» Извлечённый текст:
···
Вдруг она сама вчера и сегодня напоминает об этом и просит отца записать меня, и отец, раньше неодобрительно относящийся к моей просьбе, без возражения соглашается. Мне показалось очень странным это их внимание – уж не прочли ли мой дневник? Только из него они могли узнать что-либо, и это вполне возможно, хотя я и не очень огорчилась. Бог с ними! Пускай читают – не все ли равно? Лишь бы не заговаривали, а если заговорят, то я не буду молчать и выругаю их как следует.
У меня отвратительные отношения с родными. Привыкнув к одиночеству и обособленности, я стала не в меру самостоятельной и не терплю, чтобы мне делали замечания и читали нотации. Я не хочу быть такой, но стоит только кому-нибудь на что-либо мне указать, я начинаю ругаться и резко обрываю. Наиболее обостренные отношения у меня с папой. Почему? Не имею никакого представления. Мы с ним более-менее одного характера, и от этого, наверное, все и происходит.
Разговариваю я с ним очень мало, да и вообще я до смешного мало говорю, но уж если мы с ним заговариваем, то обязательно поругаемся. Какое-то непонятное, но неудержимо сильное раздражение появляется у меня против него. И что за чертовщина! Никак не могу с собой сладить. Папа всегда был немножко ворчлив, но к старости (как это большей частью и бывает) эта слабость страшно усилилась. Он ворчит решительно на все: на радио, на маму, на нас и больше всего, пожалуй, на меня, я ведь все время под рукой верчусь. Это для него необходимая вещь, как еда и спанье.
Однако это не мешает мне уважать его, и уважать очень сильно. Если у меня есть авторитет, на который я почти во всем могу ссылаться, так это отец. Его слова для меня все (надо сделать оговорку, что только в политике и в науке)[32]32
Зачеркнута одна строка.
[Закрыть]. Насыщенные злостью и сарказмом слова отца я принимаю за правду, и чем более они резки тем приятнее мне. Папа – молодец, из простого крестьянина стать вполне образованным, умным и поразительно развитым человеком нелегко, и мы ему, конечно, не чета.
Мы сами о себе невысокого мнения, но еще более низкого мнения о нас отец. Он вообще ругает всю советскую молодежь, а мы для него самые глупые, неразвитые и ограниченные во всем люди. Этому еще способствует и то, что мы женщины, а все женщины для него дрянь, да и не только для него, но и для многих мужчин. Хорошо еще, что у меня нет брата: разница обращения с ним и с нами была бы колоссальной.
<1 января 1934>
Недавно пошла с Ирой на улицу, чтобы поболтать, ведь с ней не приходится задумываться, о чем говорить, она сама говорит без умолку. Мне было неинтересно и чуточку смешно ходить с ней и слушать совершенно меня не касающиеся и легкомысленные ее похождения. Возможно, и ей было невесело, но она с большим удовольствием описывала свою жизнь и времяпрепровождение в обществе очаровательных друзей – пятнадцатилетней хорошенькой своей подружки с ее поклонником, тридцатилетним греком. Целый вечер у них фокстроты и флирты.
···
[Данные привязки к пиксельным координатам]
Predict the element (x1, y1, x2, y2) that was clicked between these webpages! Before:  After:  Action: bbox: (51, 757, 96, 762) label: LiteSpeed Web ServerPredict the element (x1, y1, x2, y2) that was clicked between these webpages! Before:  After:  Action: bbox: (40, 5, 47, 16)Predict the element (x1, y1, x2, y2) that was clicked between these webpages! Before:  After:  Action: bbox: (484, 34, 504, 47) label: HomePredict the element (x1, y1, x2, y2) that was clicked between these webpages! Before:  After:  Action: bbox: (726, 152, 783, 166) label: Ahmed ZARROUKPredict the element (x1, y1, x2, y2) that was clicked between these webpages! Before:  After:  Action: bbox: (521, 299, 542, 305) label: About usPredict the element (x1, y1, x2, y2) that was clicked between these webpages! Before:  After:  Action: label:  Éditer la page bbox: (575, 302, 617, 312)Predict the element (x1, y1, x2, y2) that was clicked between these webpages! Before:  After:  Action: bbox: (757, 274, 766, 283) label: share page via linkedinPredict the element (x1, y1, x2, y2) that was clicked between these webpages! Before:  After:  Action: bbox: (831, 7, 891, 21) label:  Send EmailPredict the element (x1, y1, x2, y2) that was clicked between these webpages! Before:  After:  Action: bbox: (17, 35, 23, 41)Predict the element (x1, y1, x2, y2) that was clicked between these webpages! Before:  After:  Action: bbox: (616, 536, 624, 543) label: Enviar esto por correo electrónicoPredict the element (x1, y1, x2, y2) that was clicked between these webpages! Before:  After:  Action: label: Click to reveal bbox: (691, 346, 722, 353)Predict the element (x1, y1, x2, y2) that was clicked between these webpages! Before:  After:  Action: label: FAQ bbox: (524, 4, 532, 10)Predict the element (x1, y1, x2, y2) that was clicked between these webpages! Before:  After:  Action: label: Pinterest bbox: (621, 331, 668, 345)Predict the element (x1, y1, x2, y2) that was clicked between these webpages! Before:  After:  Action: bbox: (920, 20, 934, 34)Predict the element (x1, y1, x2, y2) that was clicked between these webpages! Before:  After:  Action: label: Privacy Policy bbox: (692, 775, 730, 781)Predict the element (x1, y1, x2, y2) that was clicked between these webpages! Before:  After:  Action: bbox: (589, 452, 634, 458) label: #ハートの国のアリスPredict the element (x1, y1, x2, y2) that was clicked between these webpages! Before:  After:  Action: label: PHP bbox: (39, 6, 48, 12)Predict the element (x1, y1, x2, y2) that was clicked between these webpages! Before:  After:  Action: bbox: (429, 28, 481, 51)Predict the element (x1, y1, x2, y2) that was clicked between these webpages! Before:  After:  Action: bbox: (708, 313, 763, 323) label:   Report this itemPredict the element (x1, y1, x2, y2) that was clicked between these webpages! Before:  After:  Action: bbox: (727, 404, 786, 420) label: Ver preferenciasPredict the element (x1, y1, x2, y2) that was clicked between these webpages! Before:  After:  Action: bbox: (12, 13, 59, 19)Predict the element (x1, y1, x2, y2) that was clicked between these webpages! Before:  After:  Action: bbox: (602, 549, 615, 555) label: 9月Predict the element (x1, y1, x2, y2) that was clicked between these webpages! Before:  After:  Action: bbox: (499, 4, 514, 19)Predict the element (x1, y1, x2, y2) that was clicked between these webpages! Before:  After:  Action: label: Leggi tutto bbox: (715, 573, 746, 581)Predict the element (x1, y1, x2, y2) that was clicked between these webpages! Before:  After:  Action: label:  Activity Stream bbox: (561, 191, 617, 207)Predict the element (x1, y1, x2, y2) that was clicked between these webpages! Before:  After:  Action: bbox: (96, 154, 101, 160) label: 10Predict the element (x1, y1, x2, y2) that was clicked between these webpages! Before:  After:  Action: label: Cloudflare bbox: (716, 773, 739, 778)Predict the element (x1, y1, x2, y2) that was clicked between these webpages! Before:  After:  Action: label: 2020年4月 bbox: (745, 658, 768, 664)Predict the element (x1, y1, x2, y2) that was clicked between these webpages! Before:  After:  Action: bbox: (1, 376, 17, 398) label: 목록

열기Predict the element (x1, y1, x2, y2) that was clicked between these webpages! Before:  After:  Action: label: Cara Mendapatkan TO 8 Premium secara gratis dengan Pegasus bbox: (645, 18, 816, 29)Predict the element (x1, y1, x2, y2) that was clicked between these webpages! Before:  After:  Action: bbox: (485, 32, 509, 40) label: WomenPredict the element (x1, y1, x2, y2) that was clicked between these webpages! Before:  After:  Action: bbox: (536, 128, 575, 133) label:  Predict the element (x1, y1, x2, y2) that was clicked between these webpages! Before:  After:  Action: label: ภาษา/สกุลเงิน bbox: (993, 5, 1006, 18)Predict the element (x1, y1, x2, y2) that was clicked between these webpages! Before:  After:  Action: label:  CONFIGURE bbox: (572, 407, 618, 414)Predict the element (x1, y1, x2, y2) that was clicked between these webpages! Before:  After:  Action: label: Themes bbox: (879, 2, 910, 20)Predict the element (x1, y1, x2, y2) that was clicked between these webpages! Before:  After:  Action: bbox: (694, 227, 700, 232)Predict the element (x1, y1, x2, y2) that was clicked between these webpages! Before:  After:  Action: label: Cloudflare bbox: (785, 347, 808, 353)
···
» Задание 1:
Повторите фрагмент дневниковой записи, начиная со слов "Однако это не" и заканчивая словами "Зачеркнута одна строка.".
» Задание 2:
С кем из родных, согласно дневниковой записи, у автора наиболее обостренные отношения?
Листинг для работы не понадобится.

» Ответ 1:
Однако это не мешает мне уважать его, и уважать очень сильно. Если у меня есть авторитет, на который я почти во всем могу ссылаться, так это отец. Его слова для меня все (надо сделать оговорку, что только в политике и в науке)[32]32
Зачеркнута одна строка.

» Ответ 2:
С папой.